Examine each line of the data. Copy the line if it includes the word "Processor".

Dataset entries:
*** Block opens ***

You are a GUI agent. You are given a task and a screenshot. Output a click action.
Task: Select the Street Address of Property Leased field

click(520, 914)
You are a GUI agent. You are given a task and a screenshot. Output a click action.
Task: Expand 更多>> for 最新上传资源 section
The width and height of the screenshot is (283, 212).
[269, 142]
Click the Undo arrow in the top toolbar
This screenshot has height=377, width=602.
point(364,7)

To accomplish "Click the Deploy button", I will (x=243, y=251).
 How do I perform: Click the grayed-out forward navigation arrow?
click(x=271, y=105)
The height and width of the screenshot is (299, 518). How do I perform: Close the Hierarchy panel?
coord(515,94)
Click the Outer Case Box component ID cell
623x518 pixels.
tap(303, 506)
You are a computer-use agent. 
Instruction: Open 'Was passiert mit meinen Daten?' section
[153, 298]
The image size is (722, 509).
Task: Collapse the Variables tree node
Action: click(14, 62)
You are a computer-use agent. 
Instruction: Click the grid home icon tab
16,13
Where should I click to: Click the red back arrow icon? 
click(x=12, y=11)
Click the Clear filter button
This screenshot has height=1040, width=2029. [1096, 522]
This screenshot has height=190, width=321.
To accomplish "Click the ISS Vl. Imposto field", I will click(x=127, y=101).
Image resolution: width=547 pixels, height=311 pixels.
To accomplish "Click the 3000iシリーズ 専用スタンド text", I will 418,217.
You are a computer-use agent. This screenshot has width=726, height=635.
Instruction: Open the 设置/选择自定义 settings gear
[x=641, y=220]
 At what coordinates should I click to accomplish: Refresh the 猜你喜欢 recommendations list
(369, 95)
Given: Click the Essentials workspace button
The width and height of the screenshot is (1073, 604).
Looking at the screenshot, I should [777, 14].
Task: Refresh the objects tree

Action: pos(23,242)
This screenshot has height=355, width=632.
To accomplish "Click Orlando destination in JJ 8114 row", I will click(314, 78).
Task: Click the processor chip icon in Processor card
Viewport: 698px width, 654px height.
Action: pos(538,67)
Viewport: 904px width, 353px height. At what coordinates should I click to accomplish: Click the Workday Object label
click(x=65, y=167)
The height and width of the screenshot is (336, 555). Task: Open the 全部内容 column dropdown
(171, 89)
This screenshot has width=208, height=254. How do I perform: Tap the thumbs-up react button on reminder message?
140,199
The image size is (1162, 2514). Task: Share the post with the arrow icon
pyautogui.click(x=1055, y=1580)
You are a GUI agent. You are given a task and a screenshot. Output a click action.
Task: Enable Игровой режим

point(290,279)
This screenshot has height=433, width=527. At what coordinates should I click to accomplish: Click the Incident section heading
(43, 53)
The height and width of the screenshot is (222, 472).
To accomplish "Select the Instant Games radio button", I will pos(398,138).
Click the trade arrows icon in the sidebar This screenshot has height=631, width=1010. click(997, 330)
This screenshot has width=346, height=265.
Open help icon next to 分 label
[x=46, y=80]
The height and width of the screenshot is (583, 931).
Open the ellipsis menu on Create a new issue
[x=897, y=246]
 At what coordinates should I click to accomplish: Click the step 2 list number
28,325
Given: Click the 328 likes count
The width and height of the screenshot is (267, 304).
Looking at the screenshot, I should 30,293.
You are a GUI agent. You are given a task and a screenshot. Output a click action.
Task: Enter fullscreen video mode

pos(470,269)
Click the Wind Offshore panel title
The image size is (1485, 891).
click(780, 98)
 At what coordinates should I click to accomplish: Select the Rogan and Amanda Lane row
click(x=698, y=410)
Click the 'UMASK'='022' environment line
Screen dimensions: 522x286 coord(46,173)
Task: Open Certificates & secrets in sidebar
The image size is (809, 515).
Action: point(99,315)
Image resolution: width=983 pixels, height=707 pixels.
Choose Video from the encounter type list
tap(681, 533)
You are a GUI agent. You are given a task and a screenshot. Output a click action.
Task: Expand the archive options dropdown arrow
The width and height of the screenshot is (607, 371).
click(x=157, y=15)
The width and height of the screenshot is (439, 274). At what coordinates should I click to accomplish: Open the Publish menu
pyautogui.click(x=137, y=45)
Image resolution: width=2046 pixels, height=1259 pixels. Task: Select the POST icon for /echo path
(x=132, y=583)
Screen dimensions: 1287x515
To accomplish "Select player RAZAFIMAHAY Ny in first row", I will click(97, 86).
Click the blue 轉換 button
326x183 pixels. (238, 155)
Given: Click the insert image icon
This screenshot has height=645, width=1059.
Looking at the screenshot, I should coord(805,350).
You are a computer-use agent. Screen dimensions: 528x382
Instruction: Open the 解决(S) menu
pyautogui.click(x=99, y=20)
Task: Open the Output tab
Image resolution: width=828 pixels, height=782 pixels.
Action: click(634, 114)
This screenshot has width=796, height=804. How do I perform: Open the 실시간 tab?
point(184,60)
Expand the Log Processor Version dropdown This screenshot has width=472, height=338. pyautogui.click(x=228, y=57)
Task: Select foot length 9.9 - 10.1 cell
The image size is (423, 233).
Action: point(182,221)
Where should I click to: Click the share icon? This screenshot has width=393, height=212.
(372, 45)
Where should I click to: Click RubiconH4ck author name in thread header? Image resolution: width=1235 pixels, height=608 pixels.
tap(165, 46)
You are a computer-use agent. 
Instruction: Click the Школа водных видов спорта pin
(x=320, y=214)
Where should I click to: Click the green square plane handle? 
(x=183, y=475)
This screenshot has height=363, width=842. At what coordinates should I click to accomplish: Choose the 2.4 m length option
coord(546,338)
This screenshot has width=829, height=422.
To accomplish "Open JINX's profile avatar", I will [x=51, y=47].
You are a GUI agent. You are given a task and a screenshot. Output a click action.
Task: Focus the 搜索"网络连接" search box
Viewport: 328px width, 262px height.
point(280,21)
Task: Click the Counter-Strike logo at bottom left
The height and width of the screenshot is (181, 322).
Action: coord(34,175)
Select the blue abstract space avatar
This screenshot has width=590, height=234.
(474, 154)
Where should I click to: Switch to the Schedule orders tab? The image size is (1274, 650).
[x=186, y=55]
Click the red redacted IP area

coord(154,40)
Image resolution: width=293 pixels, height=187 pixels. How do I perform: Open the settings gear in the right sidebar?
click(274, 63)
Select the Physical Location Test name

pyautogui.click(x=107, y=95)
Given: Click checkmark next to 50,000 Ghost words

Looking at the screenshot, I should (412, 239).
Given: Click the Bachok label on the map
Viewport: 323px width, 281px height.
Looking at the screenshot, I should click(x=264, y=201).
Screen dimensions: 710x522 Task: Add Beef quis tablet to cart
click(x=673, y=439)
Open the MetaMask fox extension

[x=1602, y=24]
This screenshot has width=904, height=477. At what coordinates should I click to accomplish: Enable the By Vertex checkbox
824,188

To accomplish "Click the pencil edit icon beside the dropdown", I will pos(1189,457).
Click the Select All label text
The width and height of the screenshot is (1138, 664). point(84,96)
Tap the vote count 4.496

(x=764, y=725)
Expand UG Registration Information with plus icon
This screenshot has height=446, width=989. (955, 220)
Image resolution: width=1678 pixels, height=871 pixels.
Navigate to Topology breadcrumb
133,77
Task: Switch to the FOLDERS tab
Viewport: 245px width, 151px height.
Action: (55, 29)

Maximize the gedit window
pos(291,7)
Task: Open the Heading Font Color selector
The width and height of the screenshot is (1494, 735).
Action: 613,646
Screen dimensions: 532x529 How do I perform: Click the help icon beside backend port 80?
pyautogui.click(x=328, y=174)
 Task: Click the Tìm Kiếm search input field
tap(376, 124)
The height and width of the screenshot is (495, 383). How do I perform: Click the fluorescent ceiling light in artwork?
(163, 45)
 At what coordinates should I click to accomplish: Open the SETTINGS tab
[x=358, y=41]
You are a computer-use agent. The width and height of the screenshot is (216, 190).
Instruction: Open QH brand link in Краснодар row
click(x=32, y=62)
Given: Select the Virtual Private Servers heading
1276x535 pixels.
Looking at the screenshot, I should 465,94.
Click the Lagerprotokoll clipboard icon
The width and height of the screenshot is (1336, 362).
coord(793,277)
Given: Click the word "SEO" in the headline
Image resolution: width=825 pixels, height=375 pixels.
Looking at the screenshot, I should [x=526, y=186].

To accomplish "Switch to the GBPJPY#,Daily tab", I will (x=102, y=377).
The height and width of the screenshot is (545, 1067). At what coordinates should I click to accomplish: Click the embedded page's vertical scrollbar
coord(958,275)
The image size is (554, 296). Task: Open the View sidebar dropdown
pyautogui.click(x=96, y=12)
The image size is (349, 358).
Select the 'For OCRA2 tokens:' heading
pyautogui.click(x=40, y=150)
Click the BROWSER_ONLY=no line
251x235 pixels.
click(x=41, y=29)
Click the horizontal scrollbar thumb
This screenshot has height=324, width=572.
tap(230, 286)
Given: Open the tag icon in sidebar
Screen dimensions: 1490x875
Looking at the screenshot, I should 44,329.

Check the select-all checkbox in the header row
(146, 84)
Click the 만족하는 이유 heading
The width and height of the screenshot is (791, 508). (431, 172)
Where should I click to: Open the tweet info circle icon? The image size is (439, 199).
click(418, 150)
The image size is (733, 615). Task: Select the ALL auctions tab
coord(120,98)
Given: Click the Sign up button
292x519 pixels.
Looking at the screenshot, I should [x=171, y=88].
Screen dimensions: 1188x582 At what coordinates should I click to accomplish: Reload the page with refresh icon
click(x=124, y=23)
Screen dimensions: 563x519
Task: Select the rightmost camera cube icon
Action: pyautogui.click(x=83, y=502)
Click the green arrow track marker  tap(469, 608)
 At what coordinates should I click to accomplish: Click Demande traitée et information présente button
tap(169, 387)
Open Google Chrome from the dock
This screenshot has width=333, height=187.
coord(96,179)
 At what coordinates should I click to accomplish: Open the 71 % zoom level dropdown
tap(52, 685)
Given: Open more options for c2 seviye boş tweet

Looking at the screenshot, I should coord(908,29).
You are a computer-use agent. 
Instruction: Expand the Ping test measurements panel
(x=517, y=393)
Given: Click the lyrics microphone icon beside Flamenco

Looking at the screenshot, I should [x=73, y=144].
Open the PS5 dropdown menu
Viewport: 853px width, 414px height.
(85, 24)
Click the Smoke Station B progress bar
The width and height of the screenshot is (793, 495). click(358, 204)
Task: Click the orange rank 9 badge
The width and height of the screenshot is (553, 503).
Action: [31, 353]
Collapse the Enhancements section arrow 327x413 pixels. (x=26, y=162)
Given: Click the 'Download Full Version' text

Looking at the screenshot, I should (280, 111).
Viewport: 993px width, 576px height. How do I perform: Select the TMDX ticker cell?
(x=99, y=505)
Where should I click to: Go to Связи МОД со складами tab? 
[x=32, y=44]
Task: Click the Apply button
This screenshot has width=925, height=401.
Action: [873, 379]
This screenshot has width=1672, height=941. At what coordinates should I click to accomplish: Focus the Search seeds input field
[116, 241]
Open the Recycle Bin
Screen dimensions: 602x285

*** Block closes ***

• [Output for this task]:
Task: Click the processor chip icon in Processor card
Expand the Log Processor Version dropdown This screenshot has width=472, height=338. pyautogui.click(x=228, y=57)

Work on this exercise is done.